Again, my sincerest apologies.
-
@SaveFarris_PSN said in Bryce Harper:
@LHUBison58_XBL said in Bryce Harper:
A greatly expanded revenue sharing system, a floor and a ceiling is fair. The players will still get paid, but the elite 3% won’t get as much.
Expanded Revenue sharing won't work (at least the way MLB currently defines it) because they base it on revenue, not market size. A team like St. Louis is punished for being a small market with enormous revenue while a team like Washington is rewarded for being a large market with smaller revenues.
The problem isn't people like Harper and Ohtani getting mega-contracts Their respective teams have already earned their investment back and then some. It's teams like Miami, Oakland, and Tampa getting outdrawn by a college baseball team 5 years running.

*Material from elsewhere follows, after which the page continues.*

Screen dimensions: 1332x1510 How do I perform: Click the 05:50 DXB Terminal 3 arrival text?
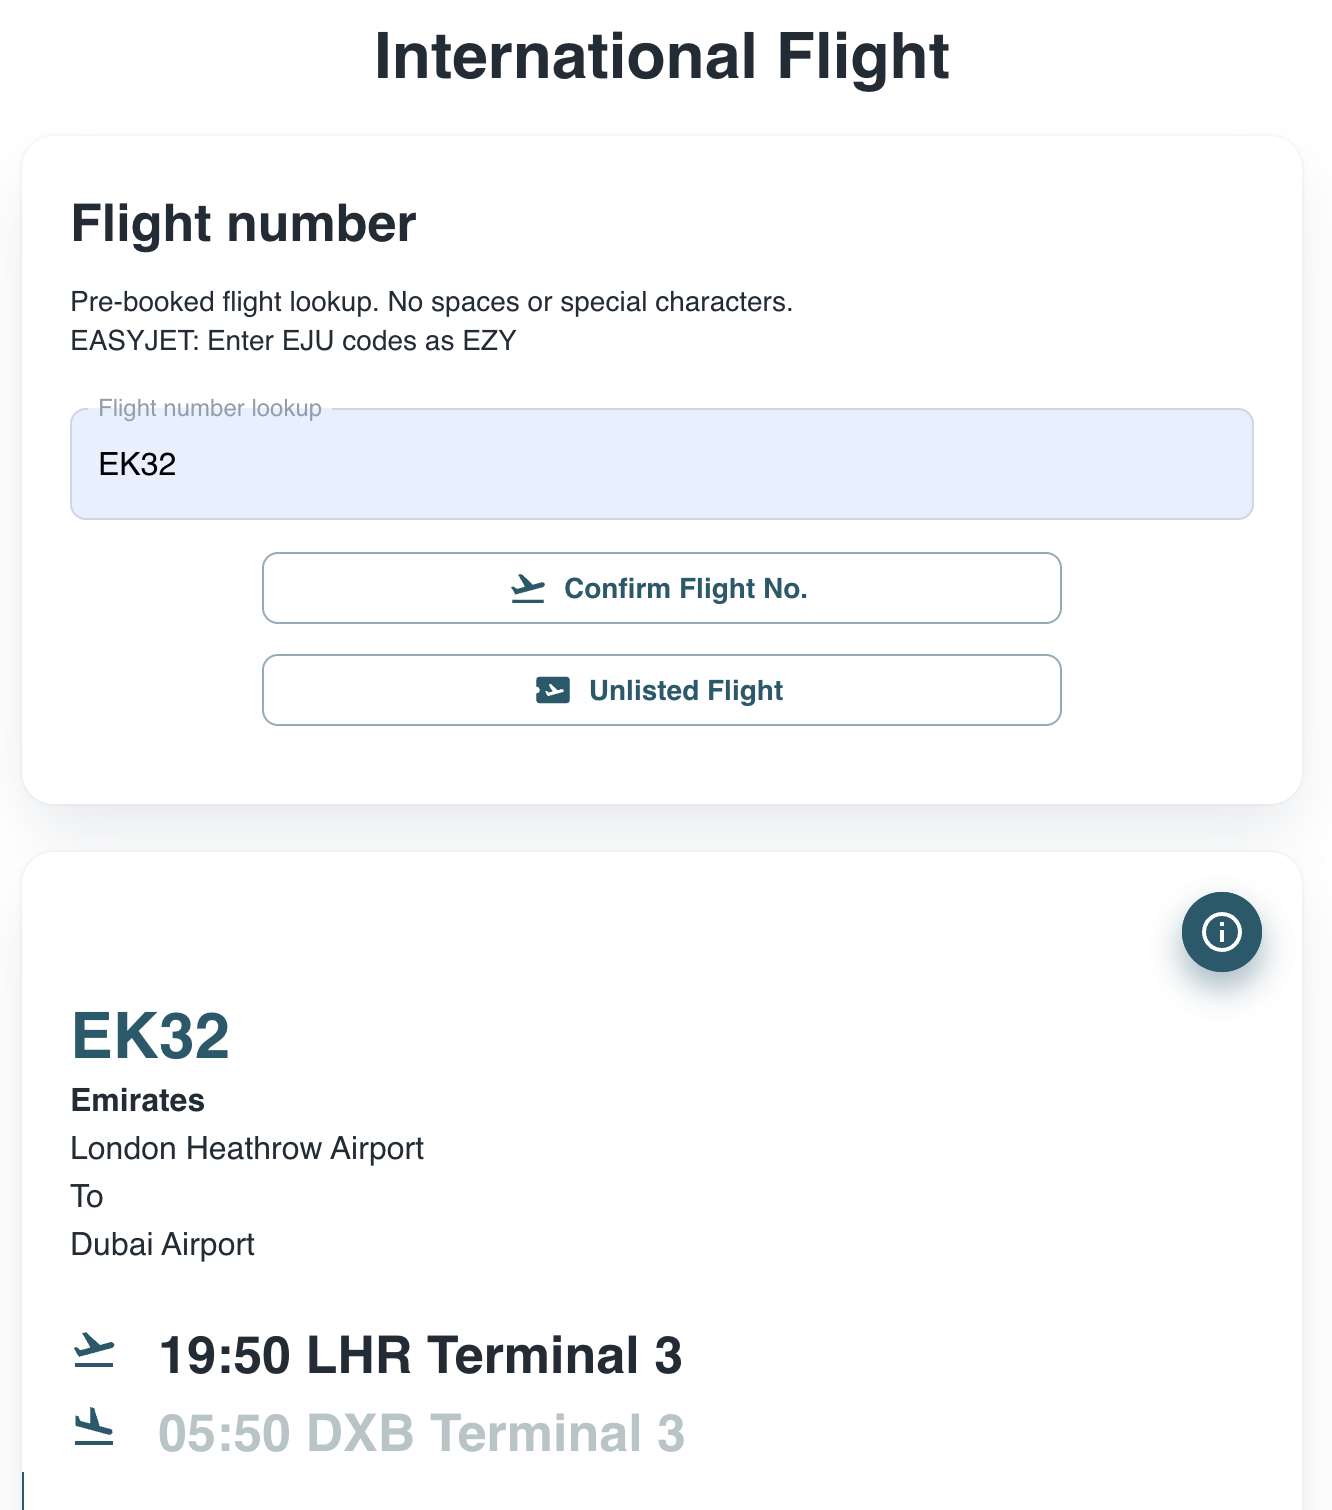[x=421, y=1433]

I was 8 when the Marlins won in 1997. Many Marlins fans have never seen a team be good for more than just a brief period. The team screwed the fans over from day 1. It's hard to support a franchise that doesn't give a [censored] about the fans or the product on the field. We are likely trading Sandy Alcantara away this week. Add him to Miguel Cabrera, Christian Yelich, Derrick Lee, Josh Becketts of the world. I don't know why the Rays don't get more support, but I can explain the Marlins. It's just hard to invest in a team when the ownership won't do the same and this is coming from someone who watches just about every game. Driving an hour into Little Havana to watch Eric Wagaman stike out 5 times a game is not something that I'm willing to do when I know that any other team would've acquired a better option at 1b when the team is just 6 games out of the wild card and they have gotten nothing out of a position that should be producing much more offensively.